Semantic search across all internal and external docs

View the interactive project page →

Developer Documentation Search

Part of the worlds-biggest-software-project initiative.

Semantic search across all internal and external developer documentation, returning cited answers rather than link lists.

Developer Documentation Search is an AI-native, open-source search layer for engineering teams. It unifies internal docs, API references, code, and external knowledge into a single, permission-aware index, designed for DX engineers, DevRel teams, and platform owners frustrated by the cost or quality of incumbent search tools.

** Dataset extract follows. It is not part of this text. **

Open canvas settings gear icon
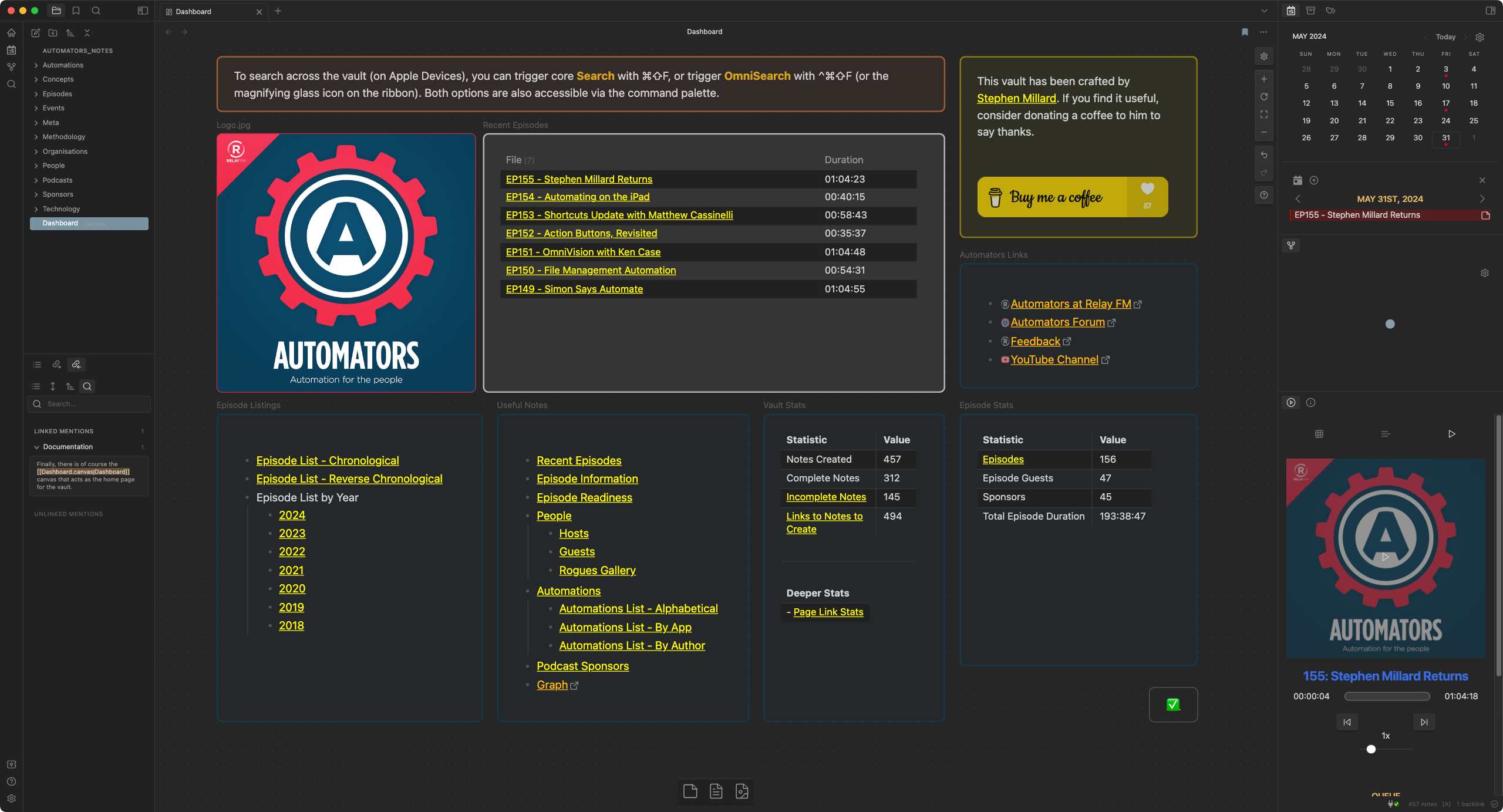This screenshot has width=1503, height=812. pyautogui.click(x=1264, y=56)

Why Developer Documentation Search?

  • Algolia gets expensive fast. Pricing of $1 per 1K searches beyond the free tier means mid-market teams consistently overpay as their docs portals grow.
  • Enterprise search is overkill and opaque. Glean ($7.2B valuation, $208M ARR) and Coveo target $100K+/yr enterprise contracts; smaller teams need a focused doc-search tool, not a full enterprise knowledge platform.
  • Confluence search is a recurring frustration. Engineering managers cite poor in-tool search quality as a productivity blocker, with the global enterprise search market projected to reach USD 8.9 billion by 2026.
  • RAG-based answers are now expected UX. Link-list results no longer meet developer expectations; semantic search and grounded answer generation are becoming table stakes.
  • Permission-aware search is still a gap. Respecting source-system ACLs (OAuth 2.0 / OIDC) is a known blocker for enterprise adoption that not all incumbents handle cleanly.

Key Features

Core Search

  • Full-text search across internal and external documentation
  • Markdown and HTML parsing and indexing
  • Sub-100ms search response targets
  • Faceted filtering by product, language, and version
  • Real-time indexing updates

API & Code Awareness

  • REST API documentation support
  • API schema integration with OpenAPI and GraphQL
  • Code example extraction and ranking
  • Versioned documentation with fallback behaviour

AI & Semantic Layer

  • Semantic search that understands developer intent
  • NLP-based query expansion and refinement suggestions
  • Natural language question answering over the corpus
  • Automatic documentation generation from code comments

Platform & Operations

  • Integration with major doc platforms (Markdown, GitBook) and internal sources
  • Mobile-responsive search interface
  • User management and search analytics
  • Popular-query reporting for content teams

AI-Native Advantage

Unlike incumbents that bolt AI onto a keyword index, this project is designed AI-first: heterogeneous sources (Confluence, GitHub, Notion, OpenAPI specs, Slack threads) are ingested into a single ranked answer surface with cited sources and page previews. Embeddings refresh automatically on commit, eliminating manual re-indexing. The system also detects documentation coverage gaps by identifying concepts developers search for but no page answers adequately, and offers a conversational "ask the docs" assistant that reformulates incomplete queries before retrieving results.


Tech Stack & Deployment

Expected to support both self-hosted and managed deployment, in line with open-source incumbents like Typesense, Meilisearch, and OpenSearch. Relevant standards include OpenAPI/Swagger for API corpora, OpenSearch as a deployment target for enterprise internal search, RSS/Atom for changelog and blog ingestion, OAuth 2.0 / OIDC for permission-aware results, and pluggable vector embedding providers (OpenAI, Cohere, Voyage) given that embedding choice materially affects recall.


Market Context

The global enterprise search market is projected to reach USD 8.9 billion by 2026, with over 70% of organisations citing it as critical for employee productivity. Pricing across incumbents ranges from free self-hosted (Typesense, Meilisearch) through usage-metered SaaS (Algolia at $1/1K searches) to enterprise contracts (Glean, Coveo at $100K+/yr). Primary buyers are DX engineers managing internal docs portals, DevRel teams publishing public API references, engineering managers dissatisfied with Confluence search, and platform teams owning the internal knowledge graph.


Project Status

This project is in the research and specification phase.
Contributions, feedback, and domain expertise are welcome.


Contributing

We welcome contributions from developers, domain experts, and potential users. See CONTRIBUTING.md for guidelines.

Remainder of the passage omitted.